[Data for this exercise]
______

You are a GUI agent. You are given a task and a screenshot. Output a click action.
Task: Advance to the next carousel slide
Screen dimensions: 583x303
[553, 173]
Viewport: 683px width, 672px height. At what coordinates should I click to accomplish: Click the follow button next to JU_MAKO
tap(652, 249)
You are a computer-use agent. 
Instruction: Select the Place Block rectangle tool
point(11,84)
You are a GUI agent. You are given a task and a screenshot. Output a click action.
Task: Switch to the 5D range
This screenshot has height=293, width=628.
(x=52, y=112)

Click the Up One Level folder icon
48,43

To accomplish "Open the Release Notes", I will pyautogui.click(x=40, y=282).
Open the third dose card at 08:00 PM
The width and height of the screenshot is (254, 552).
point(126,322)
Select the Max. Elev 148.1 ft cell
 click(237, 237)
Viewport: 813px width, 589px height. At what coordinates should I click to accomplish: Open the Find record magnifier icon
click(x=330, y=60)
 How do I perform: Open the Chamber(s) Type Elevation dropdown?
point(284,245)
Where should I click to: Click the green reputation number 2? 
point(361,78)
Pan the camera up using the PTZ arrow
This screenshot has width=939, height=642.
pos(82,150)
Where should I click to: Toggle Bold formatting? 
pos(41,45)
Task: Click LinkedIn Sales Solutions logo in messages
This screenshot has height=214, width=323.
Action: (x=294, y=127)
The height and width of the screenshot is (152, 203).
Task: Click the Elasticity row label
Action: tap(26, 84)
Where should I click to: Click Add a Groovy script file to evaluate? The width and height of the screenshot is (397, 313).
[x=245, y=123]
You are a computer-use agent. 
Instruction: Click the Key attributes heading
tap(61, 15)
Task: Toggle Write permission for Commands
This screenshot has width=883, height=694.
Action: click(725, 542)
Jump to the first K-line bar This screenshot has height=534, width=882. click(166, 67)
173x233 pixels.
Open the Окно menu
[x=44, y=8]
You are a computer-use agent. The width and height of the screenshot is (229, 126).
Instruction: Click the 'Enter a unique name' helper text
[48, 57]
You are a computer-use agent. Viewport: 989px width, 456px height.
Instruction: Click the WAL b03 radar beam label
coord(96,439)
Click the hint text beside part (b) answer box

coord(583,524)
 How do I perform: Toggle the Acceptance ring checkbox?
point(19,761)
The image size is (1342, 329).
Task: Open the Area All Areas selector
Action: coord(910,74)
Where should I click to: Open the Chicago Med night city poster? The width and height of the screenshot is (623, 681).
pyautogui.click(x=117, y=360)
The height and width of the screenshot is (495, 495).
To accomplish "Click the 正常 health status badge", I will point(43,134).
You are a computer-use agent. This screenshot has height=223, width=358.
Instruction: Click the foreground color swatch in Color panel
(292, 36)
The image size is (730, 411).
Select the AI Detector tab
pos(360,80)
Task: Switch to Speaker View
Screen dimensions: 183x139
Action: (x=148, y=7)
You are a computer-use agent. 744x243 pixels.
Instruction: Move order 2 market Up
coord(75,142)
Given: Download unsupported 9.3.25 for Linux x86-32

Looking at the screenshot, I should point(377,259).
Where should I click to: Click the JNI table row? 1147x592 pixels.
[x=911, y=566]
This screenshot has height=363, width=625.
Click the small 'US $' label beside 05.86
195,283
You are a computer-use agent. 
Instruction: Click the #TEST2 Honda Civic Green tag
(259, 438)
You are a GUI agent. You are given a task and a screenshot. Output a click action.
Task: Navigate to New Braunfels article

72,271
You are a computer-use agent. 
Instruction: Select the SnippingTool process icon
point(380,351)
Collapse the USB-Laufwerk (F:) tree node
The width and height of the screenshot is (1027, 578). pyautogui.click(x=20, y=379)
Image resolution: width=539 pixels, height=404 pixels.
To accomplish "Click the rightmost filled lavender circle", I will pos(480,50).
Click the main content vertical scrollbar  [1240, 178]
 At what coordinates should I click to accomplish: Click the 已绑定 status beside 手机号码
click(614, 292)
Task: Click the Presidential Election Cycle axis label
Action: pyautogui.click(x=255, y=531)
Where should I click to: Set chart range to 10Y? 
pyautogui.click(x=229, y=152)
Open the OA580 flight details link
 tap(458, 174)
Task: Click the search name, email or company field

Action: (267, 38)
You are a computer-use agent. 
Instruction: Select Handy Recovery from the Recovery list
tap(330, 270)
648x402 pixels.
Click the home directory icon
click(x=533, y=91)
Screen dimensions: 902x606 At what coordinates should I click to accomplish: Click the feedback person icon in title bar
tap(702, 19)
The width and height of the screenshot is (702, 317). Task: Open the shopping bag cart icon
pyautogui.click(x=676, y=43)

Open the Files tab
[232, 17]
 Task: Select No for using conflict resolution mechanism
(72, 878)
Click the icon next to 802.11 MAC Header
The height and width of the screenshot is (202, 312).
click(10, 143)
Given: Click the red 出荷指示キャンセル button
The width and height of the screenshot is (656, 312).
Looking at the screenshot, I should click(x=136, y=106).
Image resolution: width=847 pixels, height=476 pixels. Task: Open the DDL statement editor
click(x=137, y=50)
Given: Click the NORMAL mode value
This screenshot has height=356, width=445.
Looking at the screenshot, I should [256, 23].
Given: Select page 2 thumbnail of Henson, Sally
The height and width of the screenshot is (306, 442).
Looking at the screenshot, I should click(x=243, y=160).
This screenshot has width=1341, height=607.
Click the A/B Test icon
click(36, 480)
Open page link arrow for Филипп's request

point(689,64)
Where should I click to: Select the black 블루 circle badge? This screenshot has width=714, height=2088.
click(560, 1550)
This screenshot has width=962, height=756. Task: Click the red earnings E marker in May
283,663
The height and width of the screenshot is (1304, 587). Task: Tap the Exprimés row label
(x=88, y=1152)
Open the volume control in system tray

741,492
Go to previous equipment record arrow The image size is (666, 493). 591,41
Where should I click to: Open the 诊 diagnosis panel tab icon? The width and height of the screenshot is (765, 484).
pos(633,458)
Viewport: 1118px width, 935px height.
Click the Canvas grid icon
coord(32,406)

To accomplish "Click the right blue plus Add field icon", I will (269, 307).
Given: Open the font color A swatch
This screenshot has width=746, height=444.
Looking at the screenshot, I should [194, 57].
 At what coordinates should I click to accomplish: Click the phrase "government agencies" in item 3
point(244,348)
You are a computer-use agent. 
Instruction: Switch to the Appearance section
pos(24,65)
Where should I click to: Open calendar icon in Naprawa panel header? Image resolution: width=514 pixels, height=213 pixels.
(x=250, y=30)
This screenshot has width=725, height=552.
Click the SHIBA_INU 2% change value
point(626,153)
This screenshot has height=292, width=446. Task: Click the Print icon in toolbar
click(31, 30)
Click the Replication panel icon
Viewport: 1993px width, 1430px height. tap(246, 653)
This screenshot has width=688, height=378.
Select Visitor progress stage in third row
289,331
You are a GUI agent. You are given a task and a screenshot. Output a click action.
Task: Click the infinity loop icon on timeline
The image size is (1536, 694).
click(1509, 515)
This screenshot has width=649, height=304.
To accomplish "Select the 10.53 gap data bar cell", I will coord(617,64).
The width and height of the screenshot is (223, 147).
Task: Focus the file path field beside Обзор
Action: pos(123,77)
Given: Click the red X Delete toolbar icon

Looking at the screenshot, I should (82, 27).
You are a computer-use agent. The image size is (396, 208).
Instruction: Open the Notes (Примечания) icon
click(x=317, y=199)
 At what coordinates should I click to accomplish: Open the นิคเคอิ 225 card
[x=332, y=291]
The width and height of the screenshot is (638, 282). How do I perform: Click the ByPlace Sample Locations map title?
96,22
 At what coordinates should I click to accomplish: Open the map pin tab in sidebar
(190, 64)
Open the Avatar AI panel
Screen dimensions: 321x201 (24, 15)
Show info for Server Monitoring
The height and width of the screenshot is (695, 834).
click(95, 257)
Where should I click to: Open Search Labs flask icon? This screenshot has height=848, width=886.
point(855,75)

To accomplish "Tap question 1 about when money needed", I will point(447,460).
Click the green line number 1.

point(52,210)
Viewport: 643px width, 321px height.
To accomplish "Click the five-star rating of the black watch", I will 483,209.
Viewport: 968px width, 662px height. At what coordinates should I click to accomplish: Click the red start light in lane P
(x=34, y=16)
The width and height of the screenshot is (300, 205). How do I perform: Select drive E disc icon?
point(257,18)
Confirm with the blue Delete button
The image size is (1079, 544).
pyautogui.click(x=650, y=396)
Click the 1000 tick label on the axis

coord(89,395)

______

[What is being asked]
Where the listing above reaches the line that contains "Open the third dose card at 08:00 PM", start retyping, and finish with the line that contains "Task: Click LinkedIn"; reproduce those lines exactly and no others.

[Task solution]
Open the third dose card at 08:00 PM
The width and height of the screenshot is (254, 552).
point(126,322)
Select the Max. Elev 148.1 ft cell
 click(237, 237)
Viewport: 813px width, 589px height. At what coordinates should I click to accomplish: Open the Find record magnifier icon
click(x=330, y=60)
 How do I perform: Open the Chamber(s) Type Elevation dropdown?
point(284,245)
Where should I click to: Click the green reputation number 2? 
point(361,78)
Pan the camera up using the PTZ arrow
This screenshot has width=939, height=642.
pos(82,150)
Where should I click to: Toggle Bold formatting? 
pos(41,45)
Task: Click LinkedIn Sales Solutions logo in messages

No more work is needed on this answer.